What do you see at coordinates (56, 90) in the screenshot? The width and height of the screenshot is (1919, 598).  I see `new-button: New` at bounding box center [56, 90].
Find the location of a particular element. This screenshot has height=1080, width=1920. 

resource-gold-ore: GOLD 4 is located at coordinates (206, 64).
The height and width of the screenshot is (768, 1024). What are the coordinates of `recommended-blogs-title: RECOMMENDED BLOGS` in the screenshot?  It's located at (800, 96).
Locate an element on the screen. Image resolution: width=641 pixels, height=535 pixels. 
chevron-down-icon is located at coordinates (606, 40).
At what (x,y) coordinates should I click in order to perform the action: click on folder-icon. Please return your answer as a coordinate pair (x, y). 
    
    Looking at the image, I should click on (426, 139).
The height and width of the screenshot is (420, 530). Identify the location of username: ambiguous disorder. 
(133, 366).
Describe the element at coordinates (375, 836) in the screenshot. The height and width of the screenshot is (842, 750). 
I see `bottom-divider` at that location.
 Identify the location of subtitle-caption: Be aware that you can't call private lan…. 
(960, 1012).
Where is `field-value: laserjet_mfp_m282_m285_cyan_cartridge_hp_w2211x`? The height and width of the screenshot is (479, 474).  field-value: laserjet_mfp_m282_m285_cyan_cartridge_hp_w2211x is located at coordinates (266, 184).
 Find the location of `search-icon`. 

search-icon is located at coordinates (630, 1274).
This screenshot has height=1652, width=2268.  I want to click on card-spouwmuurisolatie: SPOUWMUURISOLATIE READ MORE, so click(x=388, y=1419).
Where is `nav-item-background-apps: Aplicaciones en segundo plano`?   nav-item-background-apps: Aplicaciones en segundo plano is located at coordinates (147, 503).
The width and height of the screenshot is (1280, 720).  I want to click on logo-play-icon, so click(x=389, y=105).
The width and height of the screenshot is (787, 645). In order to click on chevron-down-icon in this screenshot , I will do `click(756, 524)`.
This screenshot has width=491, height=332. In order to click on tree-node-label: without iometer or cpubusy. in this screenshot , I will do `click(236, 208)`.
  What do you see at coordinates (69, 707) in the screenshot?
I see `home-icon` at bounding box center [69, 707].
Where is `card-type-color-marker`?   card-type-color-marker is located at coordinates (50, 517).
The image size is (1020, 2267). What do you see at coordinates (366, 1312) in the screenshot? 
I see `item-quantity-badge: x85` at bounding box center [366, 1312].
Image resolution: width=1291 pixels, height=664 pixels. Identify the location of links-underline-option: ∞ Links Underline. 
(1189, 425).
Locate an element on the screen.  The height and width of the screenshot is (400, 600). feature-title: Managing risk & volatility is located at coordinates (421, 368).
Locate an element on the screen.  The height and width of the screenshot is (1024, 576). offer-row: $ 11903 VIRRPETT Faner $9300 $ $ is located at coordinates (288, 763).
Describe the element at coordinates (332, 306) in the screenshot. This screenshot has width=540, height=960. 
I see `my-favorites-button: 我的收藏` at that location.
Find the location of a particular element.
======
Problem details
Reproduce verbatim everything from the start of the material down to the line containing "The height and width of the screenshot is (768, 1024).", including that line.

Exercise output
What do you see at coordinates (56, 90) in the screenshot? The width and height of the screenshot is (1919, 598).  I see `new-button: New` at bounding box center [56, 90].
Find the location of a particular element. This screenshot has height=1080, width=1920. 

resource-gold-ore: GOLD 4 is located at coordinates (206, 64).
The height and width of the screenshot is (768, 1024). What are the coordinates of `recommended-blogs-title: RECOMMENDED BLOGS` in the screenshot?  It's located at (800, 96).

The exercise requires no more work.